“Felix qui potuit rerum cognoscere causas.”
“Blessed is he who understands the causes of things.”
Virgil is of course referring to the science of agriculture in his work, Georgics. But Virgil was an Epicurean. Epicurus while acknowledging the existence of the gods also happens to be among the first known philosophers who also in a way undermines them. As Jamie Hamilton notes, Epicurus emphasizes “the influence that one can proactively exert on the world around them through free will”. How one plays a game and how a game develops is more often than not through the actions of individuals.
At the same time however sport is not played in a vacuum.
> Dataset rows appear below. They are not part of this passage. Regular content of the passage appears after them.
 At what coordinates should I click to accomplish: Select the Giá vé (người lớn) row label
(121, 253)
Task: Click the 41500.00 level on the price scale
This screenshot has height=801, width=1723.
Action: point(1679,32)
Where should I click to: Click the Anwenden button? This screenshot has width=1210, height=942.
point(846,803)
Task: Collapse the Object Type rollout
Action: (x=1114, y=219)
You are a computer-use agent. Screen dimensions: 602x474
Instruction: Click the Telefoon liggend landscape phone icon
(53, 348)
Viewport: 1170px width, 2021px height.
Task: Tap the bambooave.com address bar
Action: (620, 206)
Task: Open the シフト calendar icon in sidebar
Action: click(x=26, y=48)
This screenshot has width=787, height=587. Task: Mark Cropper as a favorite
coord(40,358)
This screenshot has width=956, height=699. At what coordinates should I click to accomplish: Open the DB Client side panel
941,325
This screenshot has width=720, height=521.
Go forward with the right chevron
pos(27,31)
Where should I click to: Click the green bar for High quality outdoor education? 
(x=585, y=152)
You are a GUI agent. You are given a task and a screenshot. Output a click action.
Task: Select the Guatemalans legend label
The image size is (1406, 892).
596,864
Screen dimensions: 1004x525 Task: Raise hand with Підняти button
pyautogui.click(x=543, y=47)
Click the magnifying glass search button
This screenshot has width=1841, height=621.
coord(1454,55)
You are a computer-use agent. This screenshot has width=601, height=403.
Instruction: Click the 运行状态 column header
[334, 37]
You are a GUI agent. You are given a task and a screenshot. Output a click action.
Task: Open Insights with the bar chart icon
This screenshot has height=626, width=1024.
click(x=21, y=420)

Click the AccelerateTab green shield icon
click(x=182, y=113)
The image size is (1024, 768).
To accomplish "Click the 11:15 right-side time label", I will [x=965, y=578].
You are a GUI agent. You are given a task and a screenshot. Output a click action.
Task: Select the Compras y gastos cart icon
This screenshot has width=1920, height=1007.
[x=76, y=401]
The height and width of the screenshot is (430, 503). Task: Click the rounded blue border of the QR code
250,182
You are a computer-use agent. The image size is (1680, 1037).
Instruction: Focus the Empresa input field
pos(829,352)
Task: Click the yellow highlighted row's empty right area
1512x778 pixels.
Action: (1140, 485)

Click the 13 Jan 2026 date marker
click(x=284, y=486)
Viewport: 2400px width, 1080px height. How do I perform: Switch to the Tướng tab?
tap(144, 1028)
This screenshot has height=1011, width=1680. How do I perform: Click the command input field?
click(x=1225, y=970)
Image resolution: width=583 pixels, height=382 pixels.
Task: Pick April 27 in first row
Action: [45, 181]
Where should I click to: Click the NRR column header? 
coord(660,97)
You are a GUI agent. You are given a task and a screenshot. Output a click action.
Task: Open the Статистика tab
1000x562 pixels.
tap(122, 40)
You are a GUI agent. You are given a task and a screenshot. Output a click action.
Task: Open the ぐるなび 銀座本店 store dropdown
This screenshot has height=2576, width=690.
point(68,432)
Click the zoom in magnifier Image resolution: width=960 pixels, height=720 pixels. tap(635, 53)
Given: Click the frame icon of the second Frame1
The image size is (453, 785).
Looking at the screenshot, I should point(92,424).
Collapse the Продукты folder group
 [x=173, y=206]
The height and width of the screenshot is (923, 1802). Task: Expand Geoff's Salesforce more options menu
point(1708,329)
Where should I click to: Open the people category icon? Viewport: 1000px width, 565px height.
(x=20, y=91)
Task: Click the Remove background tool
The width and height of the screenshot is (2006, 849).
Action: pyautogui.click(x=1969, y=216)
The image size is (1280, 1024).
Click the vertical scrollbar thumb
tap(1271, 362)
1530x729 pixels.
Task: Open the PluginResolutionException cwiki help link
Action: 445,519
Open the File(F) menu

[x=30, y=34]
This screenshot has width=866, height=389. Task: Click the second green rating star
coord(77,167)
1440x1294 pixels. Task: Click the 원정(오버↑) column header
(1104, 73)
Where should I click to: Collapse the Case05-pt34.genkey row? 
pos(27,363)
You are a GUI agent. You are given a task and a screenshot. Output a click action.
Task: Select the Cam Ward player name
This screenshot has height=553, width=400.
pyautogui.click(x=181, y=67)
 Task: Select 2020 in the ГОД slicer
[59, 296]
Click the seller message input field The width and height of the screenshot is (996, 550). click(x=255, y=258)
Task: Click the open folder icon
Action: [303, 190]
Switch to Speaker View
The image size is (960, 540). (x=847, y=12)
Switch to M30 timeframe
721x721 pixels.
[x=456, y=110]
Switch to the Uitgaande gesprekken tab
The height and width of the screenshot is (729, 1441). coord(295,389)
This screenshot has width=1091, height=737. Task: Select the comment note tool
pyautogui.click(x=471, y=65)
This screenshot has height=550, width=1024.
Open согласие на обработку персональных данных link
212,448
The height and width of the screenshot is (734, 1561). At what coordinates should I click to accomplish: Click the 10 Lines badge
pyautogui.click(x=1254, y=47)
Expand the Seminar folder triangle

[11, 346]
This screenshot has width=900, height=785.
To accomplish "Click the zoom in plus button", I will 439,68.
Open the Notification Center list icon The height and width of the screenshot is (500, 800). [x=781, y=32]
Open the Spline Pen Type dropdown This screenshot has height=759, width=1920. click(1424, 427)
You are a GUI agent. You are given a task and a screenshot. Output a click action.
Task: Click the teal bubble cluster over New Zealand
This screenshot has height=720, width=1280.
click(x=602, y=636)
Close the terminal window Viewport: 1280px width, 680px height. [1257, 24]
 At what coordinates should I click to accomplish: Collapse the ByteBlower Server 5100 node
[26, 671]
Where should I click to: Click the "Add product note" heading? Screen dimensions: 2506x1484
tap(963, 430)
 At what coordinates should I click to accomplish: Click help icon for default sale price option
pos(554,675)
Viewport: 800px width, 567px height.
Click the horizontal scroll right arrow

As C.L.R. James wrote in Beyond a Boundary, “What do they know of cricket, who only cricket know?” This applies to all other sports too. Like everything else in life, it too is a part of society and is governed by its rules and conventions.
Why do the Brazilians play in the style that they do? Why did Total Football evolve in the Netherlands and not anywhere else? What motivated two Algerians in the much talked about French team to suddenly travel secretly to Tunisia and uphold Algerian claim for independence only a couple of weeks before the 1958 World Cup? Why do we keep calling Iceland’s Euro 2016 campaign the country’s first tournament run when the women’s team has actually played in major tournaments long before them? While these are important questions, they are often left unanswered. And it is precisely these questions that we will seek to answer through incisive long-form articles on the intersection of football, history, politics, and culture.
Oh, the name? There’s nothing to it really. The founders of this website are enormous fans of Johan Cruyff and as any football fan would know, he stressed on the rondo during training sessions. That’s about it really.